Boogiepop And Others is an underrated enigma you don’t know of
Based on the Boogiepop light novel series by Kouhei Kadono, Boogiepop And Others is a 2019 anime that is hardly known or talked about. That, to me, feels almost criminal, given the absolute delicacy of a show I found it to be. The anime is definitely worth the time for those craving something unconventional and unique.
Rumours waft through the hallways of Shinyo Academy, a strict and prestigious Japanese high school. The missing girls, the ones who vanished without the slightest of traces, continue to be talked about in hushed whispers. In all of this, the shadow of a "Shinigami" seems faintly discernible to many. They speak of a certain "Boogiepop", a phantasmal reaper who cuts short the lives of those who have reached the zenith of their beauty. But it's just a silly urban legend spread by teenagers, of course. There is not a shred of truth in any of it, right?
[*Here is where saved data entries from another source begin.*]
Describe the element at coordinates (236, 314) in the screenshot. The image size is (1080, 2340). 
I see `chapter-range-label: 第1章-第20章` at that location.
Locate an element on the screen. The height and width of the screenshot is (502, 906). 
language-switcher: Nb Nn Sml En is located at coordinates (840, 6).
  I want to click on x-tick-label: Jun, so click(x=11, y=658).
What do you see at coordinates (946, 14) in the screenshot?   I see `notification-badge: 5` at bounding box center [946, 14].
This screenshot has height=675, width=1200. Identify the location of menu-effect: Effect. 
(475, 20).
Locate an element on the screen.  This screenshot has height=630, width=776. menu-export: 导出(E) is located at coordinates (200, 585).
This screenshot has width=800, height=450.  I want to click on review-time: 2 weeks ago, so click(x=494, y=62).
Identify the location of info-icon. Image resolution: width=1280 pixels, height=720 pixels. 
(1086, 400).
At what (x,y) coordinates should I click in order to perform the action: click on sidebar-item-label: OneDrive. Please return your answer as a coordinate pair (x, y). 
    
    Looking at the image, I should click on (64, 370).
The series exudes an aura of mystery and thrill that is almost unknown to more mainstream titles. The dialogue-heavy scenes, far from being unnecessary, work only to establish the themes of this show and foreshadow what is to come. The fragmented, non-linear storytelling, despite being confusing, is just an elaborate build-up meant to increase the value of the eventual payoff. And to top it off, there is the mesmerising yet eerie soundtrack by Kensuke Ushio that immerses you in the world of this meticulously made narrative.
All of these individual pieces work in complete synergy, carefully crafting an enigmatic puzzle that holds you captive as it solves itself slowly.
Boogiepop And Others is divided into multiple parts, corresponding to the volumes of the light novel series it adapts. Each of these parts raises a moral question, which it attempts to answer with the events that transpire and the choices the characters make.
Human society can be uncaring, selfish, and capable of extreme evil when it comes to achieving certain goals and interests. If so, from the point of view of a greater power, would it be too wrong to wipe us all out?
In another case, given that all of us are imperfect and condemned to lead unfulfilled lives to compensate, would it be justifiable to sacrifice a single innocent person just to grant salvation to the rest of us? Even aside from such ponderous existential dilemmas, Boogiepop also goes to great lengths to portray the desires, guilt, kindness, fear, and contradictions born from the human psyche. It manages to merge both these aspects with near-exemplary finesse and sets it all against the backdrop of supernatural occurrences and shadowy secret organisations. In doing so, it manages to weave an intricate tale that is both intriguing and rich in depth.
In the end, it is perhaps the titular character of this show, Boogiepop themselves, who offers the most concrete and concise description of this series:
"It's a very creepy story, and a little bit sad."